Mapping an EER schema to relations extends the basic ER-to-relational algorithm with extra steps for the EER concepts (specialization/generalization, etc.). The key steps are:

  1. Map regular (strong) entity types → one relation each, with all simple attributes; choose a primary key.
  2. Map weak entity types → a relation including the owner's primary key as part of its key (foreign key).
  3. Map 1:1 and 1:N relationships → post a foreign key in the appropriate relation.
  4. Map M:N relationships → create a separate junction relation with foreign keys to both sides.
  5. Map multivalued attributes → a separate relation.
  6. Map specialization/generalization (the EER-specific step) using one of these options:
OptionMethodWhen to use
(A) Multiple relations — superclass + subclassesOne relation for the superclass (key + common attrs) and one per subclass (key + specific attrs)Any constraints; general
(B) Multiple relations — subclasses onlyOne relation per subclass containing common + specific attributesTotal, disjoint specialization
(C) Single relation with one type attributeOne relation with all attributes + a type discriminator columnDisjoint specialization
(D) Single relation with multiple boolean type attributesOne relation + one boolean flag per subclassOverlapping specialization

Example

EER: superclass EMPLOYEE(SSN, Name, Salary) specialized (disjoint, partial) into ENGINEER(EngType) and SECRETARY(TypingSpeed).
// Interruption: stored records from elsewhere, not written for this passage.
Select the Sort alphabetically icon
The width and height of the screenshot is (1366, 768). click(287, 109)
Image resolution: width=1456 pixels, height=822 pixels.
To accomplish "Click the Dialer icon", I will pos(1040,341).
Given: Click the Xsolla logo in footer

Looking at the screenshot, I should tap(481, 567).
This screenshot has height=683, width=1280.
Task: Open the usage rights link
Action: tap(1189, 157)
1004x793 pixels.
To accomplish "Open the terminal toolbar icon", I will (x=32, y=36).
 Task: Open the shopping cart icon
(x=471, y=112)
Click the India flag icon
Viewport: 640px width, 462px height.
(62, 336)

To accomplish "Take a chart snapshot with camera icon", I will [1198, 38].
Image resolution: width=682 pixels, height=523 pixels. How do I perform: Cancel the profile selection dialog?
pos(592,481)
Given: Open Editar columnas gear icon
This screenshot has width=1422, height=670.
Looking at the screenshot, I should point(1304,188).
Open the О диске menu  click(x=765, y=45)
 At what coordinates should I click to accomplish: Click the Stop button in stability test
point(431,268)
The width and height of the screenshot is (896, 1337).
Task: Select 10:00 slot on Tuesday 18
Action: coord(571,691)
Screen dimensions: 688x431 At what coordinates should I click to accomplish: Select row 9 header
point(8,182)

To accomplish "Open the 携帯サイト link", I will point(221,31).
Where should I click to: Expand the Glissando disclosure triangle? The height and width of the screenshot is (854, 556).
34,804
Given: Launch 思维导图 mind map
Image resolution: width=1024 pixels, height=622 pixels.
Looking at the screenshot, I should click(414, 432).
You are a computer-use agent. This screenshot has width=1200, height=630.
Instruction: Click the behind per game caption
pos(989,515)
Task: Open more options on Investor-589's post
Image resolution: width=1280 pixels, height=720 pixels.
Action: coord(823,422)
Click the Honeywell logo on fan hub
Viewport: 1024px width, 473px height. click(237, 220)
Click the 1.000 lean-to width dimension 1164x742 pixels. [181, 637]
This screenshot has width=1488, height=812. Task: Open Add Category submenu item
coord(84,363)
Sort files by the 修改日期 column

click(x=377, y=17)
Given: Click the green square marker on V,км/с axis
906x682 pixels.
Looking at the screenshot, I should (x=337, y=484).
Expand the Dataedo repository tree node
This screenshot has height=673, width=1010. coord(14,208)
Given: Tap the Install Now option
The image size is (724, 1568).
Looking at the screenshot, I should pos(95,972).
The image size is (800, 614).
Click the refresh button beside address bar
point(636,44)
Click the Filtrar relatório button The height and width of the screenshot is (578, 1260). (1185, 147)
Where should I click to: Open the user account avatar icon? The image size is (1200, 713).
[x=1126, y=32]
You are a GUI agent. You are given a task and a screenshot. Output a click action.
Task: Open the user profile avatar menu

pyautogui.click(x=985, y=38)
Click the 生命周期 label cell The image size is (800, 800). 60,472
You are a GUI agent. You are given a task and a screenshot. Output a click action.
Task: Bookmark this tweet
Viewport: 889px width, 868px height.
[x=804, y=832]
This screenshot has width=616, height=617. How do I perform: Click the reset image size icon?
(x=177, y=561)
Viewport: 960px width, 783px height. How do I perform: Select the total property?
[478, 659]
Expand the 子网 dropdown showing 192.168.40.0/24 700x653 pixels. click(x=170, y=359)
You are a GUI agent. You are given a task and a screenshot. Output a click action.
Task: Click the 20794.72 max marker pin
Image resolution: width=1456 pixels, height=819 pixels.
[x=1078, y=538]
Using Option A (superclass + subclass relations):

EMPLOYEE ( SSN, Name, Salary )                 PK: SSN
ENGINEER ( SSN, EngType )                      PK/FK: SSN -> EMPLOYEE
SECRETARY ( SSN, TypingSpeed )                 PK/FK: SSN -> EMPLOYEE
  • EMPLOYEE holds the common attributes.
  • ENGINEER and SECRETARY each hold the inherited key SSN (as both primary key and foreign key) plus their own specific attribute.
  • To get all data about an engineer, join EMPLOYEE with ENGINEER on SSN.

This preserves inheritance through the shared key and represents the specialization correctly in the relational model.

12Short answer5 marks

How do you specify object persistence via naming and reachability?

Specifying Object Persistence

In an object database (ODMG model), objects can be transient (exist only during program execution) or persistent (survive after the program ends and are stored in the database). There are two mechanisms to make an object persistent and later retrieve it:

1. Persistence by Naming

An object is made persistent by giving it a unique, user-defined persistent name. This name acts as a root / entry point into the database through which the object can be directly retrieved in later sessions.

  • A name is assigned to an object (e.g., via a bind/naming operation).
  • The name must be unique within the database.
  • Naming every object would be impractical, so usually only a few key root objects are named.

Example: bind a named root DepartmentList to a collection object so applications can fetch it by that name.

2. Persistence by Reachability

An object becomes persistent if it is reachable — directly or transitively — from a persistent root object (a named object). When a named object is stored, the system automatically makes persistent all objects referenced by it, then all objects those reference, and so on (transitive closure).

  • This is also called persistence by reference or transitive persistence.
  • A persistent root is typically a named collection (extent); any object inserted into it, and everything that object points to, becomes persistent.

Example:

DepartmentList   (named persistent root)
      |
      v
   Department  ----> Employee ----> Project

Naming only DepartmentList makes the Department, Employee, and Project objects reachable from it persistent automatically.

Summary

MechanismHow persistence is achieved
NamingObject explicitly given a unique persistent name (a root)
ReachabilityObject made persistent because it is reachable from a named root object

In practice, a small number of objects are made persistent by naming, and the bulk of the database becomes persistent automatically by reachability.